Lessons Learned During Holy Week

04.12.10 | Cecil Van Houten | Comments[4]

I've been meaning to put this up for over a week but with our Spring Sharathon right on the heels of Easter, it's taken until now to have time to write.  I don't know about you but Easter always makes me think.  Lent makes me more contemplative than usual and Holy Week is filled with every range of emotion as we journey with Christ from his triumphant entry to his betrayal in the garden to his crucifixion and, ultimately, his resurrection.  Just tracing his steps that last week inspires and moves me like nothing else. 

Of course there are the other elements of Easter - explaining it to the children, trying to make it relevant to them in a way they can begin to comprehend.  I think I have mixed success on that.  The older kids get it - at least they accept the concepts - the younger ones are more concerned with Easter eggs and candy.  That's ok.  I've been trying to teach my 2-1/2 year old granddaughter, Kansas, the concept of knock-knock jokes and she doesn't get those yet either.  Our sessions usually go something like this:

"Knock knock"

"What?"

"No, knock, knock, who's there?"

Blank stare.

"OK, knock, knock...say, 'Who's there?'"

"K...who dare?"

"Knock, knock..."

"What?" 

Maybe next year.

One of the most significant acts Jesus performed in the week leading up to his crucifixion was, to me, washing the disciples' feet.  It was an act of servanthood, and an integral part of the lesson he was teaching the disciples.  From John, chapter 13:  "When he had finished washing their feet, he put on his clothes and returned to his place. "Do you understand what I have done for you?" he asked them. 13"You call me 'Teacher' and 'Lord,' and rightly so, for that is what I am. 14Now that I, your Lord and Teacher, have washed your feet, you also should wash one another's feet. 15I have set you an example that you should do as I have done for you. 16I tell you the truth, no servant is greater than his master, nor is a messenger greater than the one who sent him. 17Now that you know these things, you will be blessed if you do them."

As long as we say we want to serve the Lord or we will serve the Lord, we are still in control.  There's a difference between that and being a servant.  A servant simply does the will of his master.  Without reserve, without question.  It is not an act of the will or a choice we decide to make; it is an act of obedience and love. 
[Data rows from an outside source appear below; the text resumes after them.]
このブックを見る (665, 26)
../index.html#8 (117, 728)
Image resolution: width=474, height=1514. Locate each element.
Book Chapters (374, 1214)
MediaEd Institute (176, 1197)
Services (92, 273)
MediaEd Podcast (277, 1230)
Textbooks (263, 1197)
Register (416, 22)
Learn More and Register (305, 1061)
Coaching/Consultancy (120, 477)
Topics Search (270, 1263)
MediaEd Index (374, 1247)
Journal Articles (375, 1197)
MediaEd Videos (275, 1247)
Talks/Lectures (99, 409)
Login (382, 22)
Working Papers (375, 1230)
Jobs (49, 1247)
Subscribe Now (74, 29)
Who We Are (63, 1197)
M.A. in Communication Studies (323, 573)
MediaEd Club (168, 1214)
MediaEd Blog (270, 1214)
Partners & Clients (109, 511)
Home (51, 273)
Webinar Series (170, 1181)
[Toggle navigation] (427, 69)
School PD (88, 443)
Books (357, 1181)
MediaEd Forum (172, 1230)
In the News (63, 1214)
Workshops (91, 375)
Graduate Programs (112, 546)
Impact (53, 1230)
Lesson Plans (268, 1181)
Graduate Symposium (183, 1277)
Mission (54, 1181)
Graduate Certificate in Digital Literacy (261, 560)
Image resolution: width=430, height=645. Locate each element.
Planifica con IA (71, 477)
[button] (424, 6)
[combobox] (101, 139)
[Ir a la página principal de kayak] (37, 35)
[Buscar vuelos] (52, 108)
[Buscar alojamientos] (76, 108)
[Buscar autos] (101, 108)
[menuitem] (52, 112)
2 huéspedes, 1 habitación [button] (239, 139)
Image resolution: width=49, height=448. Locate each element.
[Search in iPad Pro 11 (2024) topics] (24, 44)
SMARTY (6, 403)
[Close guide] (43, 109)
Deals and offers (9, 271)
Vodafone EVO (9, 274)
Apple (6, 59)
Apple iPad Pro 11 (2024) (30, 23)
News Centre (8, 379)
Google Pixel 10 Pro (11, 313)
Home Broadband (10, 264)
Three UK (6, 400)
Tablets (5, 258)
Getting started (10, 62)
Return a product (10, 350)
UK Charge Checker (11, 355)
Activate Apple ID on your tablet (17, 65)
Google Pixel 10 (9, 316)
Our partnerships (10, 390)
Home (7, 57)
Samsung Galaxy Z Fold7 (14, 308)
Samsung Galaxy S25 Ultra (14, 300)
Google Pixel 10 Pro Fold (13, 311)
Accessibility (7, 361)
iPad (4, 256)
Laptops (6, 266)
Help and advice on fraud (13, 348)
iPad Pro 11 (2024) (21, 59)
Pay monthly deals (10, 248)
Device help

I've always liked the lyrics to Larry Norman's classic song, "I Am A Servant":

I am a servant, I am listening for my name
I sit here waiting, I've been looking at the game
That I've been playing, And I've been staying much the same
When you are lonely, You're the only one to blame.
      
I am a servant, I am waiting for your call
I've been unfaithful, so I sit here in the hall
How can you use me when I have never given all
How can you choose me when you know I quickly fall
     
So you feed my soul, and you make me grow,
And you let me know you love me.
And I'm worthless now, but I've made a vow
I will only bow before thee
O please use me, O I'm lonely

I am a servant, getting ready for my part
There's been a change, a rearrangement in my heart
At last I'm learning there's no returning once I start
To live's a privelage, To love is such an art
But I need your help to start.
O please purify my heart
I am your servant.

In all the pageantry and celebration that surrounds Easter; in the eternal triumph over the grave and the life that proceeded from the empty tomb, let's remember who we are - his servants; servants of a master who proved his love and has won our allegiance forever.

Comments

Your Comments(please keep them on topic and polite)
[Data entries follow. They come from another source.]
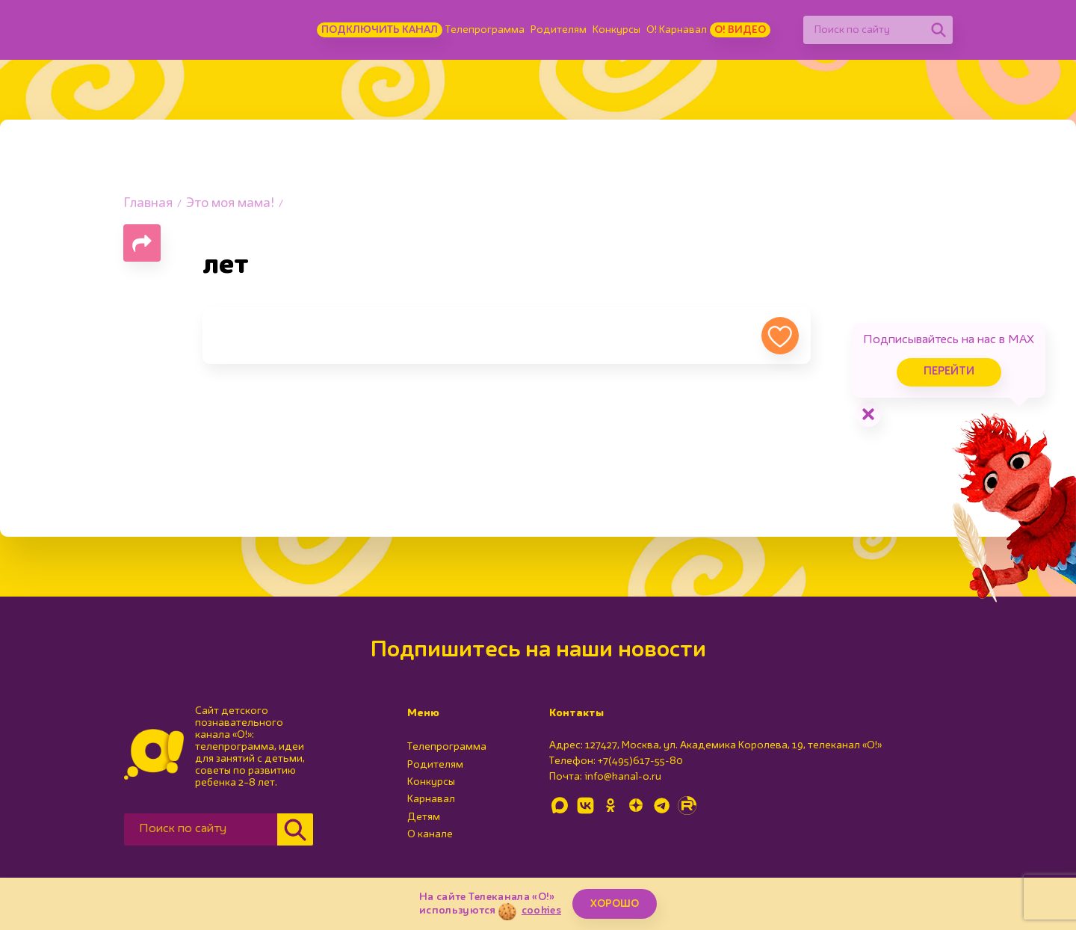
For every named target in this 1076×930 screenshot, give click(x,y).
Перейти (949, 372)
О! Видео (740, 29)
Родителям (559, 29)
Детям (423, 817)
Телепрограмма (485, 29)
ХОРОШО (614, 903)
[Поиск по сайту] (863, 30)
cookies (541, 910)
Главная (148, 203)
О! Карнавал (676, 29)
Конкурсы (616, 29)
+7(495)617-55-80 (640, 761)
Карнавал (431, 799)
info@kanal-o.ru (622, 776)
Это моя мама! (230, 203)
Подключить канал (379, 29)
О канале (430, 834)
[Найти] (938, 30)
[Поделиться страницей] (142, 243)
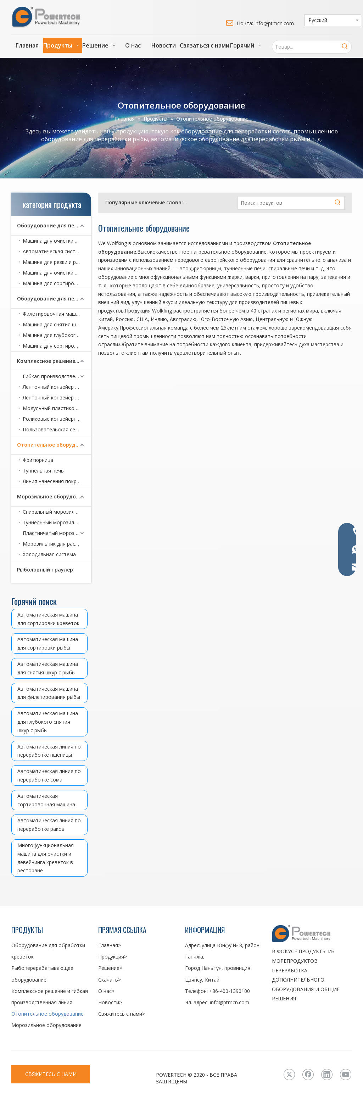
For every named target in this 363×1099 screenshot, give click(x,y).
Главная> (109, 945)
on 04.12.10 Denise commented

Your trying to teach Kansas 'Knock-Knock' jokes can almost be a lesson on Christ knocking on the door of our hearts, huh? who dare? maybe next year? Don't we sometime not get it when he knocks? Lucky for us He keeps knocking!
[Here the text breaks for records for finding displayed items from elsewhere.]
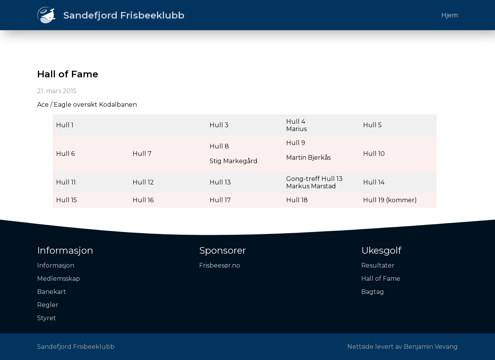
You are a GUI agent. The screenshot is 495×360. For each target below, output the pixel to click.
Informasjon (65, 250)
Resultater (377, 265)
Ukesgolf (381, 250)
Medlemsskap (58, 278)
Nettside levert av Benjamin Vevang (402, 346)
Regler (47, 305)
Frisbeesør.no (219, 265)
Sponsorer (222, 250)
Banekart (51, 291)
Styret (46, 318)
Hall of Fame (380, 278)
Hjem (449, 15)
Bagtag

on 04.12.10 Denise commented

Your trying to teach Kansas 'Knock-Knock' jokes can almost be a lesson on Christ knocking on the door of our hearts, huh? who dare? maybe next year? Don't we sometime not get it when he knocks? Lucky for us He keeps knocking!

on 04.13.10 Jim R commented

Servanthood has always been a challenging concept to Christians, especially those who live ina western culture that's so "me" oriented. I haven't heard that Larry Norman song in years. thanks for the reminder.

on 07.02.10 Amy P. commented

"He knew me when I was hidden, He knew me...He knew all there was to know, but his love refused to go...He knew Me"

This song penned by you, Cecil, has been in my head for many years now and that message is what has kept me all these years.

I've not always been a good "servant", but The God of Holy week has been with me in spite of all that He knew.